MÜJDE IŞIL – Michael Mann, erkeklerin dünyasındaki dayanışmayı ve rekabeti de saygıyı ve mücadeleyi de anlatmayı sever. “Heat/Büyük Hesaplaşma” ve “Collateral/Tetikçinin Gecesi”nin Mann’in en iyi filmleri arasında olmasının şifresi bu. İtalyan otomobil markası Ferrari’nin kurucusu Enzo Ferrari’nin hayatını anlatan filmin heyecanlandırmasının nedeni de yine bu: Rekabet, zamanla yarış, gri bölgedeki karakter…
‘Yanlış oğlum öldü’
“Ferrari” alıştığımız genel bir biyografi değil. Enzo Ferrari’nin en zor senesinde, 1957’de yaşadıklarına odaklanıyor. Şirket iflasın eşiğinde, karısı ile evliliği kötü gidiyor, oğlunun yasını tutuyor ve trajik başka olaylar… Brock Yates’in 1991 tarihli “Enzo Ferrari: The Man, the Cars, the Races, the Machine” adlı biyografisine dayanan film, Mann’in “90”lardan beri rüya projesiymiş. Mann’in Enzo Ferrari’nin filminin peşini bırakmaması şaşırtıcı değil. Mann’in o çok sevdiği gri bölgede gezinen bir kişilik Ferrari. İyi bir baba, âşık bir adam, hırslı, çalışanlarının “Kumandan” diye hitap etmesine rağmen hayatını kontrol edemeyen biri.

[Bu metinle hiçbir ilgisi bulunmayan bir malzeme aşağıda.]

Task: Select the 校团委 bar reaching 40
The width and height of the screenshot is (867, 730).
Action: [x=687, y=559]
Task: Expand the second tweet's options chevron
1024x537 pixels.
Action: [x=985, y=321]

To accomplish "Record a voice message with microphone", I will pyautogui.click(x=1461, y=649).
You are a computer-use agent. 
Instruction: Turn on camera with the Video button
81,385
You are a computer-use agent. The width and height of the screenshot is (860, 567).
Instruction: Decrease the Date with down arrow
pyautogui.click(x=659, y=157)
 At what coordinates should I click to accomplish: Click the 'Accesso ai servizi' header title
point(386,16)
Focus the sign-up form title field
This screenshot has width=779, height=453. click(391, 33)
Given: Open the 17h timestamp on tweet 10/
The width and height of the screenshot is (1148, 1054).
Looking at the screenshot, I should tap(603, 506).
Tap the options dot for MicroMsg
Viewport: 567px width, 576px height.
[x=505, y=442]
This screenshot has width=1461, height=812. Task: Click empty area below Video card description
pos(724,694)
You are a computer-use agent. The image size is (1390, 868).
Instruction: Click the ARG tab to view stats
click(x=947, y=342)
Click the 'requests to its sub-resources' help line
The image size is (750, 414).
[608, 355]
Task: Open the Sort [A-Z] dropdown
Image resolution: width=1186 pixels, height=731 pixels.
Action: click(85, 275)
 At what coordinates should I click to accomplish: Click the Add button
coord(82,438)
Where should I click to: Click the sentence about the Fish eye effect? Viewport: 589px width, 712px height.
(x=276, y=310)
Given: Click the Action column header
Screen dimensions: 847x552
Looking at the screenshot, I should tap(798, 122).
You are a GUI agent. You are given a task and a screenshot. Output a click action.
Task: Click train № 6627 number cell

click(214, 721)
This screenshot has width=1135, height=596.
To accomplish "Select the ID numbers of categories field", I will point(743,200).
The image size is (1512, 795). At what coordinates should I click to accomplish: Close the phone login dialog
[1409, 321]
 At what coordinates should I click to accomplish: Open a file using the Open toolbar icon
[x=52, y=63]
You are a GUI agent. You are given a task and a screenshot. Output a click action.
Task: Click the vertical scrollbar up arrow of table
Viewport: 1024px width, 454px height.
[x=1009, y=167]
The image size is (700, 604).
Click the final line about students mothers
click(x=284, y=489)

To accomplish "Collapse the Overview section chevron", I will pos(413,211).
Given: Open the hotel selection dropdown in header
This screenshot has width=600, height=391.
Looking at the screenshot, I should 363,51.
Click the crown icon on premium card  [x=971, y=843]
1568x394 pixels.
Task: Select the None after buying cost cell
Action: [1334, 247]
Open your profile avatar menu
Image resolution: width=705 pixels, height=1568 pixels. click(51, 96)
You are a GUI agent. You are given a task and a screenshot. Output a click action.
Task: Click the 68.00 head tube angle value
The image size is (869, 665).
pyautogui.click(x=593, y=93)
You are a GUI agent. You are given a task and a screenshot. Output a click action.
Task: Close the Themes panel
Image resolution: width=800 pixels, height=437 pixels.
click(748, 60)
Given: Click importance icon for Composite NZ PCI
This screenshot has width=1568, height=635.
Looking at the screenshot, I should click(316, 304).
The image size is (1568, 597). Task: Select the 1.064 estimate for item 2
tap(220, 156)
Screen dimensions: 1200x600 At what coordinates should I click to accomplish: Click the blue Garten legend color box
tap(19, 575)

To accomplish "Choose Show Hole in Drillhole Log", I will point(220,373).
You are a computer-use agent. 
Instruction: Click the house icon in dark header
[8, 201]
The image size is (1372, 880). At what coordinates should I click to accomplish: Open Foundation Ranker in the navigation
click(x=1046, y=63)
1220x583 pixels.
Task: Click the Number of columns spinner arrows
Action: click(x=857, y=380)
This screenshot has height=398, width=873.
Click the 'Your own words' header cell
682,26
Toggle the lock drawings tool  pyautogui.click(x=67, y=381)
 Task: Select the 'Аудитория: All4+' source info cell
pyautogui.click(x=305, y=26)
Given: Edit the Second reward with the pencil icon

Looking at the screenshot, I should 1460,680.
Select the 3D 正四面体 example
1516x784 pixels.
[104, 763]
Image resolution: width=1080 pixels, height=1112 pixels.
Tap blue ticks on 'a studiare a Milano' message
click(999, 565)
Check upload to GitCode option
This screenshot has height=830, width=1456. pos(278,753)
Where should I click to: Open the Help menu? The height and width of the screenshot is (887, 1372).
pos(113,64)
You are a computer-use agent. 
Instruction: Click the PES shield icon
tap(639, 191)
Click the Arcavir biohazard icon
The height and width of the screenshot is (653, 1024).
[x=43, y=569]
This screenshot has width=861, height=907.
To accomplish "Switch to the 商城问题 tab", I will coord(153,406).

Kocadan intikam alma yollarından aracın pedallarına yetişemeyen krala kadar mizahi diyaloglarıyla gülümseten film, bir Michael Mann karakterizasyonundan olduğu kadar geriliminden de uzakta. “Ferrari”nin temelinde yarış olmasına rağmen yarış sahnelerinin rekabet heyecanını hissettirmemesi hatta fazla fazla efekt kokması, filmin handikaplarından. Ama oyuncu kadrosu bu sorunları daha az görünür kılmayı başarmış.
Vizyonda öne çıkanlar
Aquaman and the Lost Kingdom/Aquaman ve Kayıp Krallık: Aquaman’i yenmeyi başaramayan Black Manta’nın elinde bu sefer kadim ve kötücül gücü açığa çıkaran efsanevi Black Trident var.
Kadınlara Mahsus: Serdar Akar’ın yönettiği filmde hayatlarındaki erkeklerle olan ilişkilerinde çıkmaza giren, birbirini hiç tanımayan sekiz kadın, katıldıkları kadınlara mahsus farkındalık kampında tüm bildiklerini unutur.